A Comprehensive Experimental Characterization of Mechanical Layer Jamming Systems

TL;DR

This paper addresses how to design mechanical layer jamming systems with tooth-like interlocks to modulate stiffness under bending and torsion. It presents a systematic experimental protocol on 27 geometries built from dual materials and actuated by vacuum, evaluating bending, twisting, and interlayer separation. The results show that the jammed state can achieve up to $5$-fold increases in bending stiffness and up to $3.2$-fold increases in torsional stiffness, with separation force increasing as gap decreases and height increases. The study provides principled design guidance for soft robotics and suggests avenues for extended 3D arrangements and rapid jam–unjam transitions.

Abstract

Organisms in nature, such as Cephalopods and Pachyderms, exploit stiffness modulation to achieve amazing dexterity in the control of their appendages. In this paper, we explore the phenomenon of layer jamming, which is a popular stiffness modulation mechanism that provides an equivalent capability for soft robots. More specifically, we focus on mechanical layer jamming, which we realise through two-layer multi material structure with tooth-like protrusions. We identify key design parameters for mechanical layer jamming systems, including the ability to modulate stiffness, and perform a variety of comprehensive tests placing the specimens under bending and torsional loads to understand the influence of our selected design parameters (mainly tooth geometry) on the performance of the jammed structures. We note the ability of these structures to produce a peak change in stiffness of 5 times in bending and 3.2 times in torsion. We also measure the force required to separate the two jammed layers, an often ignored parameter in the study of jamming-induced stiffness change. This study aims to shed light on the principled design of mechanical layer jammed systems and guide researchers in the selection of appropriate designs for their specific application domains.

Figures (9)

• Figure 1: Design of the layer jamming structure. (a) Showing the 3D printed structure with the teeth that enable mechanical layer jamming. (ab) Cross-sectional view through the teeth showing one layer and the geometric parameters. The gap is uniform along both the length and width axes. (bc) A composite layer without any teeth.

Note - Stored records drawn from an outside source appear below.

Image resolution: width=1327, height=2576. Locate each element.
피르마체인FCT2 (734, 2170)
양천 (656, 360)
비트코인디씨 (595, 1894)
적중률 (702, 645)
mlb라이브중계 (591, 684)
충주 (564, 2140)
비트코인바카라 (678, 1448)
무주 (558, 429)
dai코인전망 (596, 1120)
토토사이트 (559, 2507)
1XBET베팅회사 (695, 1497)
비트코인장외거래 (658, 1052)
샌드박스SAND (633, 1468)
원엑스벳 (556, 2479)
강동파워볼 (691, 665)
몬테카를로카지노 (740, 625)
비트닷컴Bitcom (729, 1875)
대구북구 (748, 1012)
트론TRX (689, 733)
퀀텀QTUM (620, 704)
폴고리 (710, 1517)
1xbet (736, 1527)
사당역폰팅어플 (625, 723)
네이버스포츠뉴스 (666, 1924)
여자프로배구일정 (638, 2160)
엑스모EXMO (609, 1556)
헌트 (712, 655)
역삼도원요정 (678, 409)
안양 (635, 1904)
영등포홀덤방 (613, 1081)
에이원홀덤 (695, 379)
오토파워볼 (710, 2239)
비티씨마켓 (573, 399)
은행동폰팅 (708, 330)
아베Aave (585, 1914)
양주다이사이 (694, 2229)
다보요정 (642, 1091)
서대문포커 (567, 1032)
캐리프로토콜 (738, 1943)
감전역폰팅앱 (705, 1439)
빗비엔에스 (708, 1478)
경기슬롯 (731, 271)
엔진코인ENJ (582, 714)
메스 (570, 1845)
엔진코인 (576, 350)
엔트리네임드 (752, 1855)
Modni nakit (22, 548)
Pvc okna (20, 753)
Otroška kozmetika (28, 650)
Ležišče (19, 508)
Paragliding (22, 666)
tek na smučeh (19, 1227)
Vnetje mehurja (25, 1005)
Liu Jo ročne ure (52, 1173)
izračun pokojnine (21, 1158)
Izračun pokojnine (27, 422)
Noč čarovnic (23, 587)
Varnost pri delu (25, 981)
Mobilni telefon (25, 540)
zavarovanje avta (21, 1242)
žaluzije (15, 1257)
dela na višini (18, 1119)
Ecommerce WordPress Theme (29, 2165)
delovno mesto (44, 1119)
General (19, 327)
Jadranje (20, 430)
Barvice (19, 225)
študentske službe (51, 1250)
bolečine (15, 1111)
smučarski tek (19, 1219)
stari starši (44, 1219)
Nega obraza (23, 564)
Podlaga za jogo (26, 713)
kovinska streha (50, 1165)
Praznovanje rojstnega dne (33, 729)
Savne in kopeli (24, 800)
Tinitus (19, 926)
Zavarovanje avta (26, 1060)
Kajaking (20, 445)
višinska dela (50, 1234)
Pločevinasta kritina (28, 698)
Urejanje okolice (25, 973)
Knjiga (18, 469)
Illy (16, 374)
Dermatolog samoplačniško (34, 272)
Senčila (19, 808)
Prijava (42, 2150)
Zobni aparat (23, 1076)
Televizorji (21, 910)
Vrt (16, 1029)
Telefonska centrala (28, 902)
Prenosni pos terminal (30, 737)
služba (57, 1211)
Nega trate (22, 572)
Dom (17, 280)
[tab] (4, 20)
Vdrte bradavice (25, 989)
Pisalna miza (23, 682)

The height is the only tunable parameter.
• Figure 2: Setup of the bending test (a) and the end position after a 15 mm displacement of the load (b). In this case the sample is unjammed.
• Figure 3: Setup of the twisting (a) and pulling (b) and (c) tests. The samples are glued to a support during the pulling test. The linear actuator and the load cell (b) is the same for the bending and the pulling tests.
• Figure 4: Force–displacement curves measured during the bending test at 1 mm/s for samples of different tooth heights. Opaque lines indicate the mean of the repetitions, and shaded areas represent one standard deviation.
• Figure 5: Stiffness values for samples measured at different velocities - for the jammed, unjammed and composite states (top) and the ratio of mean stiffness between jammed (j) and unjammed (u) states (bottom). The data were grouped by diameter to illustrate the increasing trend of stiffness with height and gap. Composite state varies only with the height and it is the same values over group diameter.